§ What you need to do
Please print exactly the lines running from the one that contains "You are a computer-use agent." to the end of the data, with both lines included.
── Extracted information ──
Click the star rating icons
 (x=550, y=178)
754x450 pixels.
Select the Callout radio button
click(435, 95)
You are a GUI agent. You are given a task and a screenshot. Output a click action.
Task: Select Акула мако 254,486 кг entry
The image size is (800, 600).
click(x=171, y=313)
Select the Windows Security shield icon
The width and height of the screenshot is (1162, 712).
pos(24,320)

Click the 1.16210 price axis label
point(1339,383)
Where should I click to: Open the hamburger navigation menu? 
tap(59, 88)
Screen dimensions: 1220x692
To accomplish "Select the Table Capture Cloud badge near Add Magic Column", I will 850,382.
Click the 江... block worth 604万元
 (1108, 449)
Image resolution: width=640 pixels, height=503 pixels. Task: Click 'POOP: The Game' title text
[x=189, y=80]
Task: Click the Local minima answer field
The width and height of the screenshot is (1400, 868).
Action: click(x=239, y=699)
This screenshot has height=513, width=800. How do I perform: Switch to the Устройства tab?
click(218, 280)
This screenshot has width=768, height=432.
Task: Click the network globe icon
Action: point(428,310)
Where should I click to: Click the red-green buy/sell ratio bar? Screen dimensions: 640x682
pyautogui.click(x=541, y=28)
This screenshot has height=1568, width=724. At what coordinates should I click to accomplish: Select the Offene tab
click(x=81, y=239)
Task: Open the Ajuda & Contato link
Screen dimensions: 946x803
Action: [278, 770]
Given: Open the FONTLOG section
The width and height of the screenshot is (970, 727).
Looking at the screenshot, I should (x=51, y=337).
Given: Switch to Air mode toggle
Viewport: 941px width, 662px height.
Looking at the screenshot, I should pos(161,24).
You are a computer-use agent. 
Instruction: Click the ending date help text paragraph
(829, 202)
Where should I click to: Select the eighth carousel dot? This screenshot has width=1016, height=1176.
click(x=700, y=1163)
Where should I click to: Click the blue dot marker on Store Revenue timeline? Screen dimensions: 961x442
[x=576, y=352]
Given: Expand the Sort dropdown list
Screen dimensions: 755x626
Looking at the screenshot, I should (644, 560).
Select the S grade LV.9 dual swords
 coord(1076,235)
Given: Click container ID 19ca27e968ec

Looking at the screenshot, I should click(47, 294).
───
§ Response to this exercise
You are a computer-use agent. 
Instruction: Click the ending date help text paragraph
(829, 202)
Where should I click to: Select the eighth carousel dot? This screenshot has width=1016, height=1176.
click(x=700, y=1163)
Where should I click to: Click the blue dot marker on Store Revenue timeline? Screen dimensions: 961x442
[x=576, y=352]
Given: Expand the Sort dropdown list
Screen dimensions: 755x626
Looking at the screenshot, I should (644, 560).
Select the S grade LV.9 dual swords
 coord(1076,235)
Given: Click container ID 19ca27e968ec

Looking at the screenshot, I should click(47, 294).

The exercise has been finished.